-------- Data section

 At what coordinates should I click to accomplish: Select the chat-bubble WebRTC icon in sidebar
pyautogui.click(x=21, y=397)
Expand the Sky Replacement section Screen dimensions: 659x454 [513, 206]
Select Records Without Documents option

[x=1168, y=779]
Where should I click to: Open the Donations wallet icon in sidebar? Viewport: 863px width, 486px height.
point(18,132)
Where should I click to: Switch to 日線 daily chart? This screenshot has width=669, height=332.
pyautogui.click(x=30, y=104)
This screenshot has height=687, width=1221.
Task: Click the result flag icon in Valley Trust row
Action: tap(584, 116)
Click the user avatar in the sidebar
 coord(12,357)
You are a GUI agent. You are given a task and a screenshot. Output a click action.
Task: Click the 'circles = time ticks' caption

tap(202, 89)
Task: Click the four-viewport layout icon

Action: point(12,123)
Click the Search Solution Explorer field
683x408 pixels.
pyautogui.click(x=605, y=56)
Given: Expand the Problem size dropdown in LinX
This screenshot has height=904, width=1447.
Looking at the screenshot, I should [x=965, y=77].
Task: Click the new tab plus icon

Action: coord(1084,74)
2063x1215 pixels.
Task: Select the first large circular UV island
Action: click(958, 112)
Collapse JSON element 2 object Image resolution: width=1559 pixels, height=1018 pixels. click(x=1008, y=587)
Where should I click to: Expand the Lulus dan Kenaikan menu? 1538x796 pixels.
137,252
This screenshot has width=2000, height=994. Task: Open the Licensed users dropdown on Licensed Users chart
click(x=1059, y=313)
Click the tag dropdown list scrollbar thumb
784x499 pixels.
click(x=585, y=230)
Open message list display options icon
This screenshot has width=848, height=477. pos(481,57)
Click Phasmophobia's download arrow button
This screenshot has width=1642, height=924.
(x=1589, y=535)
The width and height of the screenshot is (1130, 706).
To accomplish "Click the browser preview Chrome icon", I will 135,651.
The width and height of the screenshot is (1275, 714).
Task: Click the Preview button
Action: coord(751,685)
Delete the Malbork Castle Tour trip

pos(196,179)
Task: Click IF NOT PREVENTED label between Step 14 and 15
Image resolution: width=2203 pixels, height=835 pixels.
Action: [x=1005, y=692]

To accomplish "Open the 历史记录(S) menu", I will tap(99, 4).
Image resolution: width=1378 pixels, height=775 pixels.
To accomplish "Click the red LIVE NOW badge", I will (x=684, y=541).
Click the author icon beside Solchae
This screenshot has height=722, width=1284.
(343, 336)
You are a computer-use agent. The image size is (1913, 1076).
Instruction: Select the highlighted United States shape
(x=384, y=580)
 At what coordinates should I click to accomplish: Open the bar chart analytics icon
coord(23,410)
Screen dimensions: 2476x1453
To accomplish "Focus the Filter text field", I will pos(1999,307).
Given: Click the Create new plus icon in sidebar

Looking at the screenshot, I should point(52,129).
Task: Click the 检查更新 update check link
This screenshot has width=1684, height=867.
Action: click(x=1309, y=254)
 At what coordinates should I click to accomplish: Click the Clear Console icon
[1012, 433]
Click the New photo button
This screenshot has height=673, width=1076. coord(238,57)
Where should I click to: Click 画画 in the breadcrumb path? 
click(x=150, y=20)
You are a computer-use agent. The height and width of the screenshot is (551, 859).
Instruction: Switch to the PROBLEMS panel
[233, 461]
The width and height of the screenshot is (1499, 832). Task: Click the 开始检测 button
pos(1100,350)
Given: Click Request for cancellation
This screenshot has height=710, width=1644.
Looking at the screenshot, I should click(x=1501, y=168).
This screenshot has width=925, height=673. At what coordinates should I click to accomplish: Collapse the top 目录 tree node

----------------

* Brief
Scan the material above for the word "size", and copy each line where it appears.

* Response to the task
Given: Expand the Problem size dropdown in LinX
You are a computer-use agent. The image size is (1913, 1076).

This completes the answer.